_WHAT YOU ARE ASKED TO DO_: Lines before the one with "Nasa (250, 1235)" are left out; return that line and all that follow it, exactly, through the end of the data.

_DATA PROVIDED_:

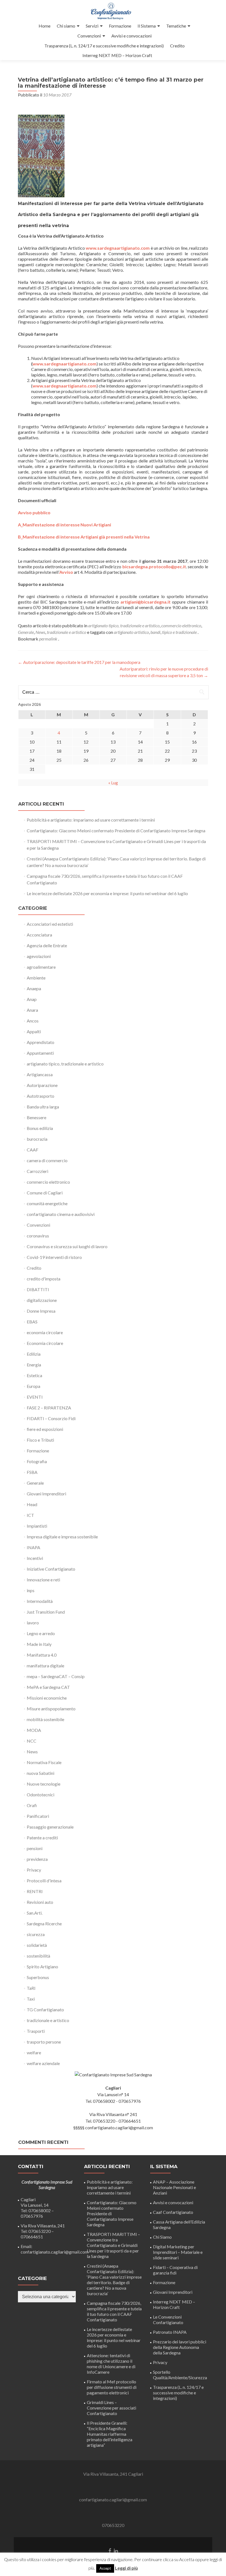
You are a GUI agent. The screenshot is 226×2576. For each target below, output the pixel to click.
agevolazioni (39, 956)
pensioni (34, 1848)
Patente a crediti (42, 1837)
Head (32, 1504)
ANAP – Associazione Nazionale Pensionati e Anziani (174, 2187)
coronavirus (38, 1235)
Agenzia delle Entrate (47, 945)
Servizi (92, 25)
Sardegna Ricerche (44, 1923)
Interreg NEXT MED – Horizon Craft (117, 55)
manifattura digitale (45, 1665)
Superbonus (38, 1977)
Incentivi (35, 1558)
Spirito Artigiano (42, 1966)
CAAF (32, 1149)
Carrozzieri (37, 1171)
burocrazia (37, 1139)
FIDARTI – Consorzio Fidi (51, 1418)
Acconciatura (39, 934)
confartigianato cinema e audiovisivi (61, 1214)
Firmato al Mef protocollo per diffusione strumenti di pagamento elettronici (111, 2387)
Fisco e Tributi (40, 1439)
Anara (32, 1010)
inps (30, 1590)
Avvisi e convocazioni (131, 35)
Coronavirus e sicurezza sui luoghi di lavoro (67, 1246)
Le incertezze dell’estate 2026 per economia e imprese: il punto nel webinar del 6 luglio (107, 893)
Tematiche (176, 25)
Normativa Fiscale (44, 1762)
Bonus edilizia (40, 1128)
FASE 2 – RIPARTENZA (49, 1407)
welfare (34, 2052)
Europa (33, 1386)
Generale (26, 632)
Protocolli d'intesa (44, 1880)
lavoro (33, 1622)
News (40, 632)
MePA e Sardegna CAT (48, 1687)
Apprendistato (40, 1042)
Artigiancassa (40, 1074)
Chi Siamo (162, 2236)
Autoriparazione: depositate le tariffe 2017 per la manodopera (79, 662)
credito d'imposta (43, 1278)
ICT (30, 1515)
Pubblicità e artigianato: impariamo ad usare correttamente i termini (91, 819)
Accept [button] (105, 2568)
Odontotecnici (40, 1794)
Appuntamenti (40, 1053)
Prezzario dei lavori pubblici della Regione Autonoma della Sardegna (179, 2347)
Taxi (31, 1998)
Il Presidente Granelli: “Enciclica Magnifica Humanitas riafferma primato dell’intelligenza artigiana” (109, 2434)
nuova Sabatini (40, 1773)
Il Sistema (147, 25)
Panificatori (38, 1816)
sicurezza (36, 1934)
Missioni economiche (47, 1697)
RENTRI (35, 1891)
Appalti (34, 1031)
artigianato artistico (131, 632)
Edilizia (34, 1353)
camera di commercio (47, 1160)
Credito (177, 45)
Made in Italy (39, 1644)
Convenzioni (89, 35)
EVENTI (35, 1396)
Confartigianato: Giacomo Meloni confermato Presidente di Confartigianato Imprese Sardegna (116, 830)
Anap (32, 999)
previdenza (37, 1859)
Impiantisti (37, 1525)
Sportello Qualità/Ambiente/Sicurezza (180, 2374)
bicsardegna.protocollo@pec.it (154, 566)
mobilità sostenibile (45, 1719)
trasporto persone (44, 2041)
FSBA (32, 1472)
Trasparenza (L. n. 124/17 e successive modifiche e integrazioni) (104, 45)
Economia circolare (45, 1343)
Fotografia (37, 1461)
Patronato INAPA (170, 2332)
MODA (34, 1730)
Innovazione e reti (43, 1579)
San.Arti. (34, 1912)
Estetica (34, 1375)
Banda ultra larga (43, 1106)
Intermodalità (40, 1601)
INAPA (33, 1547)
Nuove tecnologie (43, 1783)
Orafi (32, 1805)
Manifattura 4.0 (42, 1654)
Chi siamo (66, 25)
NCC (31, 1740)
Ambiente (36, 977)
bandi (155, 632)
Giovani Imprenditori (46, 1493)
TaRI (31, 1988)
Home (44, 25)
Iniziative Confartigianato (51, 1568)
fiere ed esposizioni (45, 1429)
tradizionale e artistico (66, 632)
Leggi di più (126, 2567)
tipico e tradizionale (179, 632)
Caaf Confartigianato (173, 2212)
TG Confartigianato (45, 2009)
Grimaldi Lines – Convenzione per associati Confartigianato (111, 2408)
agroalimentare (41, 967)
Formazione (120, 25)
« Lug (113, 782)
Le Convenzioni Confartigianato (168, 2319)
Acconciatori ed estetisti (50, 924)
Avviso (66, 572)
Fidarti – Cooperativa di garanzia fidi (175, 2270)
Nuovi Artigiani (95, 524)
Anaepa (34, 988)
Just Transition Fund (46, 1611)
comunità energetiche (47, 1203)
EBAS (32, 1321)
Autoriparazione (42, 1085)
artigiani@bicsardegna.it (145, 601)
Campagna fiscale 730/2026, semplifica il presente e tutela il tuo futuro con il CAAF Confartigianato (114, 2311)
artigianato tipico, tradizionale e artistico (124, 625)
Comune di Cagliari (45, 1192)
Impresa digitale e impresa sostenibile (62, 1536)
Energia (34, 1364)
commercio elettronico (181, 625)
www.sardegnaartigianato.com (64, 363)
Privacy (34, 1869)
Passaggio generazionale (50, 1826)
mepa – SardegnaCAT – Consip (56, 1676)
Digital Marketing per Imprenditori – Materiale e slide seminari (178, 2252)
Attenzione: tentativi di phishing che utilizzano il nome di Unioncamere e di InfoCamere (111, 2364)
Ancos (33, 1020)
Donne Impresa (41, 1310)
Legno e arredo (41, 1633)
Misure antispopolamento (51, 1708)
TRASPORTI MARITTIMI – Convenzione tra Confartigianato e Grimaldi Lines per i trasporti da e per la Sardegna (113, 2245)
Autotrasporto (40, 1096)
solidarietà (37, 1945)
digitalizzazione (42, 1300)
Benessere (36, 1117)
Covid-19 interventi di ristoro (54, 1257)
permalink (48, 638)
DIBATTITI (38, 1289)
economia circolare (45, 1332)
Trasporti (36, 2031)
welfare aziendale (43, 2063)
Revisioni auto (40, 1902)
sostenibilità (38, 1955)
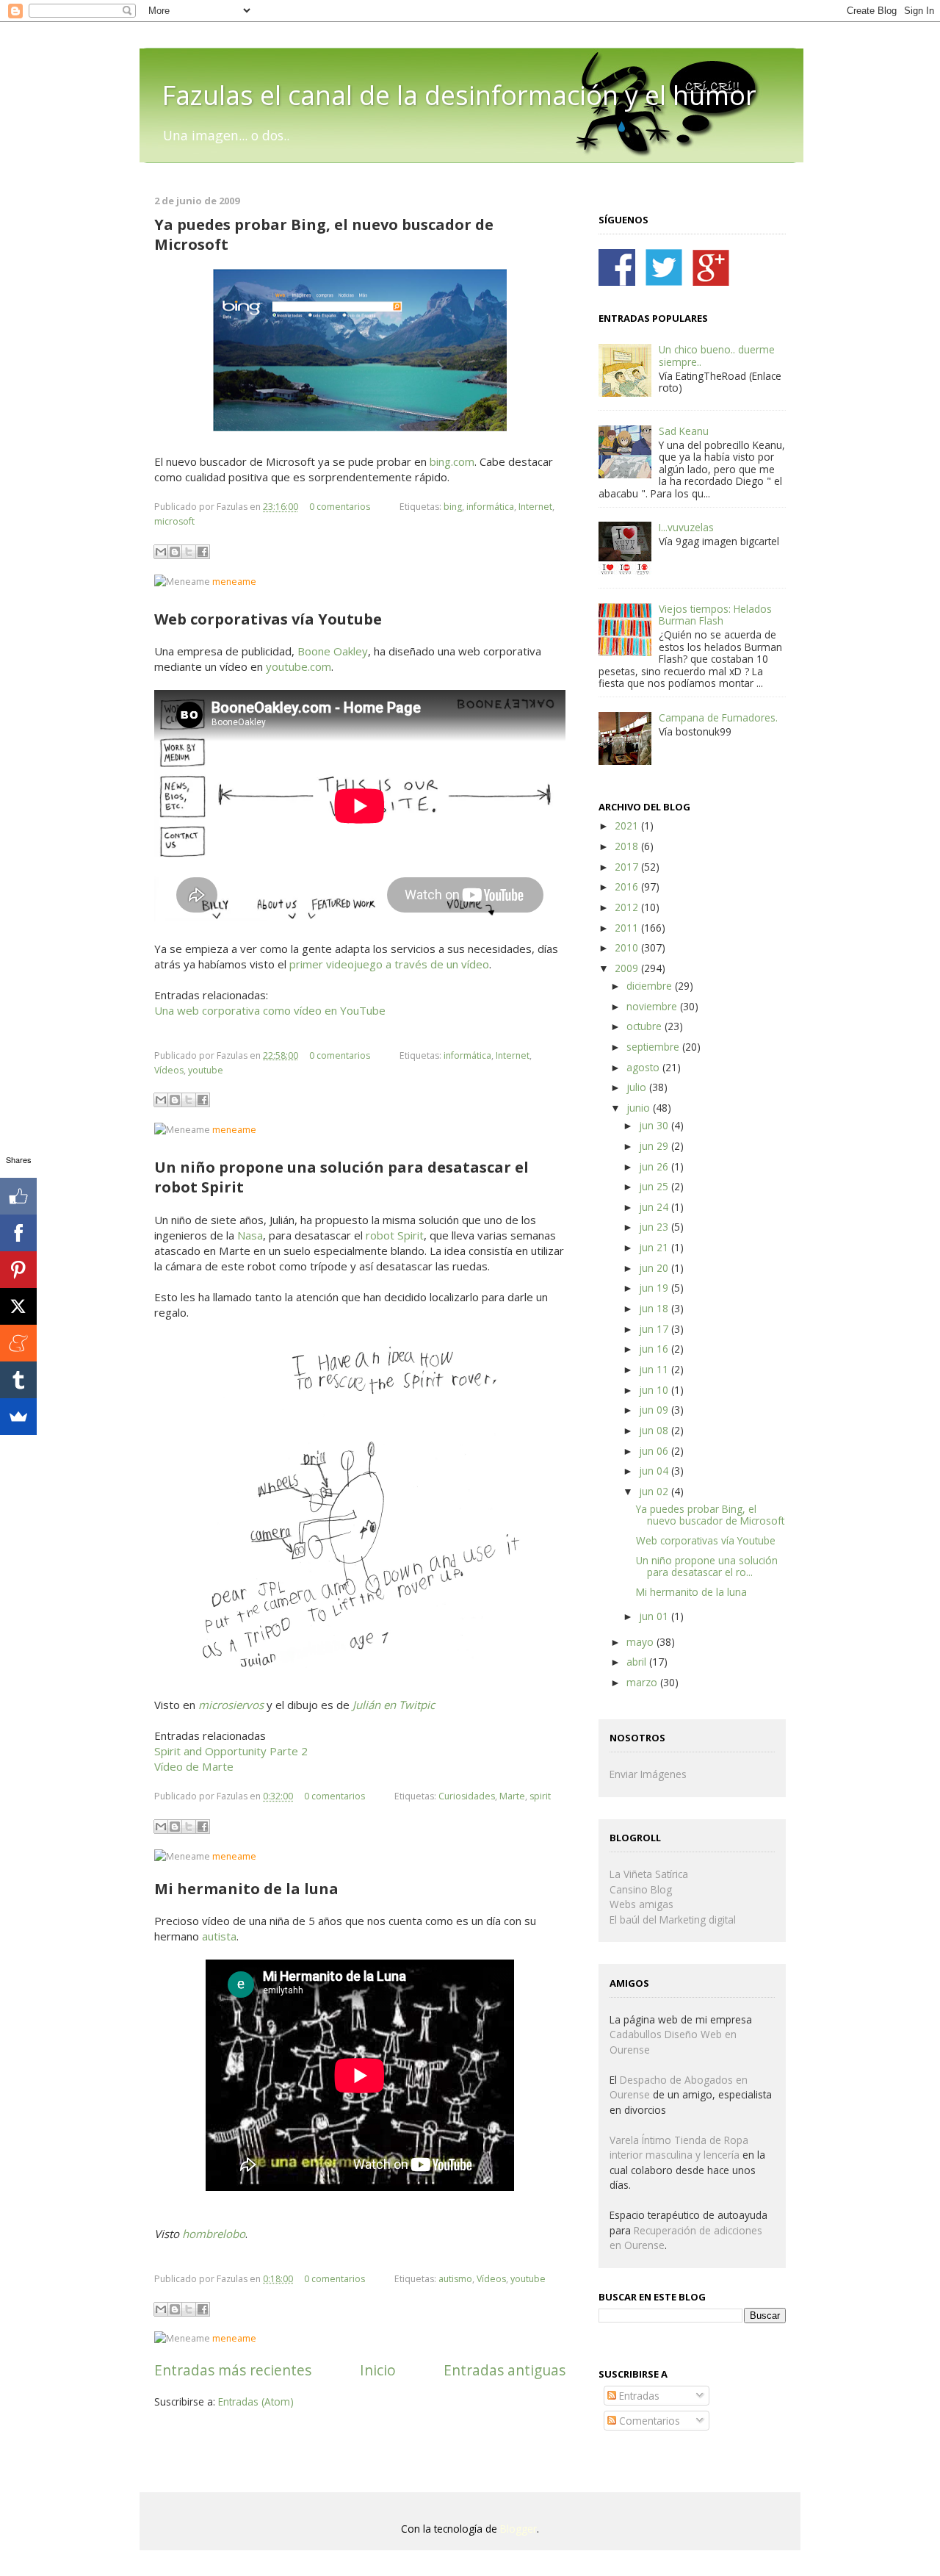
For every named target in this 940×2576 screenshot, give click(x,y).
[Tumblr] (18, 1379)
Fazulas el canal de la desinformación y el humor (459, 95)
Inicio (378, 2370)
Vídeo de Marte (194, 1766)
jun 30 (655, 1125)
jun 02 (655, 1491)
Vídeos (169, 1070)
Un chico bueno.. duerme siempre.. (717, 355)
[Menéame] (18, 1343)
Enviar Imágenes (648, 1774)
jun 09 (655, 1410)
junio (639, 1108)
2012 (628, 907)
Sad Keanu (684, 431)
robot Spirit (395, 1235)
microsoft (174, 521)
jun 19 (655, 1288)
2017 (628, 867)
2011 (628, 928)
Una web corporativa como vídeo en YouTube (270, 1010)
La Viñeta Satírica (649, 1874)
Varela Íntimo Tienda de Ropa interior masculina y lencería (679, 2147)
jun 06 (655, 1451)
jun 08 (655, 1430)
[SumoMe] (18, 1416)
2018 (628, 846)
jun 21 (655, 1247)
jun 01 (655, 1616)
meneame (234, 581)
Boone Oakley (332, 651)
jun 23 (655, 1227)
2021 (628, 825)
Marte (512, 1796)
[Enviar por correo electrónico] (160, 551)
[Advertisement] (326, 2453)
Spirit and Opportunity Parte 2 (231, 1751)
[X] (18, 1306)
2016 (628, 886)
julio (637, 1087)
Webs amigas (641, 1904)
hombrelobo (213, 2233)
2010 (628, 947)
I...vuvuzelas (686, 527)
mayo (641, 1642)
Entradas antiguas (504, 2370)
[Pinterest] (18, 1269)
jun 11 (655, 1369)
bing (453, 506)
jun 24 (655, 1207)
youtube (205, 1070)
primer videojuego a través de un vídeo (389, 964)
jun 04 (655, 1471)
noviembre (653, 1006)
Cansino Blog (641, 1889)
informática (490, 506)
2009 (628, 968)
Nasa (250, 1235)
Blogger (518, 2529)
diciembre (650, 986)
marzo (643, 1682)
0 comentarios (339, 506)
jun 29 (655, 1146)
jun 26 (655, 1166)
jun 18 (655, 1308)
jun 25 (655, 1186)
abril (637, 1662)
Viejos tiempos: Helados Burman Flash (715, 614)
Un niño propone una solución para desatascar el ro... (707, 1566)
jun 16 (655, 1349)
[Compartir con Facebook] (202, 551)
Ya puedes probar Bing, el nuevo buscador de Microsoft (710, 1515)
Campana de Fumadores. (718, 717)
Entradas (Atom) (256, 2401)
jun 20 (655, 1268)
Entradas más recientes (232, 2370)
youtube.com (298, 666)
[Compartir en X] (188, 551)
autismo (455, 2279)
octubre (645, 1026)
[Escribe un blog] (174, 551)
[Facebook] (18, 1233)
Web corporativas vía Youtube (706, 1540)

_OUTPUT FOR THIS EXERCISE_:
Nasa (250, 1235)
Blogger (518, 2529)
diciembre (650, 986)
marzo (643, 1682)
0 comentarios (339, 506)
jun 29 (655, 1146)
jun 26 (655, 1166)
jun 18 (655, 1308)
jun 25 (655, 1186)
abril (637, 1662)
Viejos tiempos: Helados Burman Flash (715, 614)
Un niño propone una solución para desatascar el ro... (707, 1566)
jun 16 (655, 1349)
[Compartir con Facebook] (202, 551)
Ya puedes probar Bing, el nuevo buscador de Microsoft (710, 1515)
Campana de Fumadores. (718, 717)
Entradas (Atom) (256, 2401)
jun 20 (655, 1268)
Entradas más recientes (232, 2370)
youtube.com (298, 666)
[Compartir en X] (188, 551)
autismo (455, 2279)
octubre (645, 1026)
[Escribe un blog] (174, 551)
[Facebook] (18, 1233)
Web corporativas vía Youtube (706, 1540)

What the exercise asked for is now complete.